On January 6th, American democracy was put to the test. The sight of a mob storming the Capitol—attacking police, threatening members of Congress and their staffs, and vandalizing property—is not one we can, or should, soon forget. Freedom of expression and peaceful protest are rights we must always respect. Violence such as unfolded on Thursday can never be condoned.
Beyond the dismay and outrage we may feel as citizens, as business leaders and management educators we also should be deeply concerned. The rule of law, the separation of powers, and trust in institutions are the foundations on which thriving societies are built. They also are a bedrock of business. As my colleague Rebecca Henderson notes,
Free markets cannot survive without the support of the kind of capable, accountable government that can set the rules of the game that keep markets genuinely free and fair. And only democracy can ensure that governments are held accountable, that they are viewed as legitimate, and that they don’t devolve into the rule of the many by the few and the kind of crony capitalism that we see emerging in so many parts of the world.

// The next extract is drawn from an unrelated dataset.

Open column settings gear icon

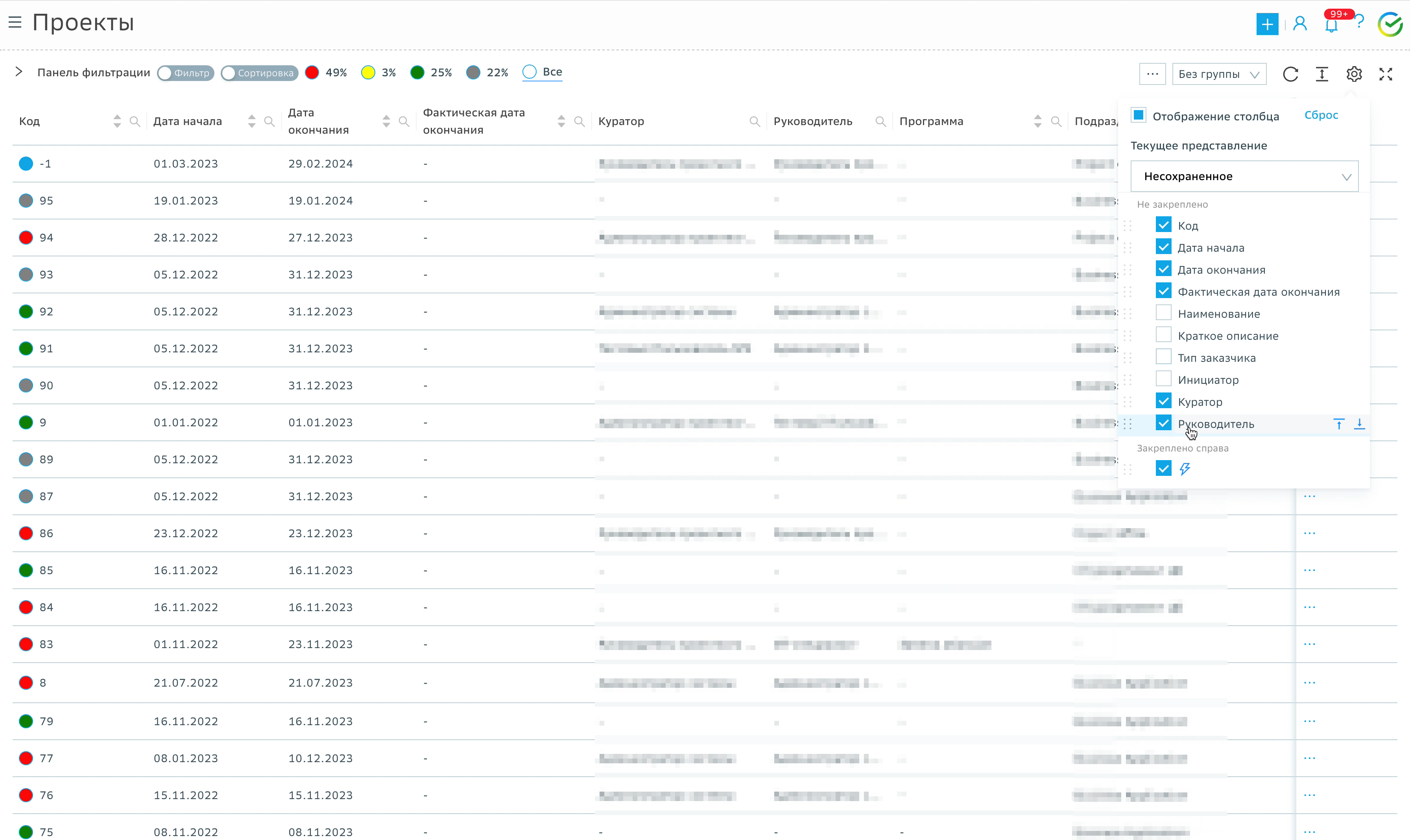pos(1353,74)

Members of our community are sharing reflections, speaking out, and recommending actions that may be taken. It is the start of an important discussion. Recent examples include:
George W. Bush, “Statement… on Insurrection at the Capitol,” George W. Bush Presidential Center.
John Garamendi, “Statement on Insurrection at U.S. Capitol and Vote to Certify the 2020 Presidential Election,” press release.
Rebecca Henderson, “Business Can't Take Democracy for Granted” (Harvard Business Review, 1/8/21).
The Leadership Now Project, incubated by a group of HBS alumni and led by Daniella Ballou-Aares, has put out 5 actions companies can consider (and have pursued) in standing up for democracy.
Youngme Moon, Felix Oberholzer-Gee, Mihir Desai, and Rebecca Henderson, “Reflections on the Tumult in Washington D.C.,” a bonus episode of their After Hours podcast.
Mitt Romney, “Romney Condemns Insurrection at U.S. Capitol,” press release.
Sandra Sucher and Shalene Gupta, “The Breach of the U.S. Capitol Was a Breach of Trust,” in Harvard Business Review.
Some of this work is not new, of course; concerns about capitalism and democracy have been prevalent for a number of years. Yet the issues have taken on new urgency. Today, we must recommit ourselves to enhancing the role business plays in serving society—by increasing the prosperity of its people and the strength of its institutions, and by addressing its most pressing challenges.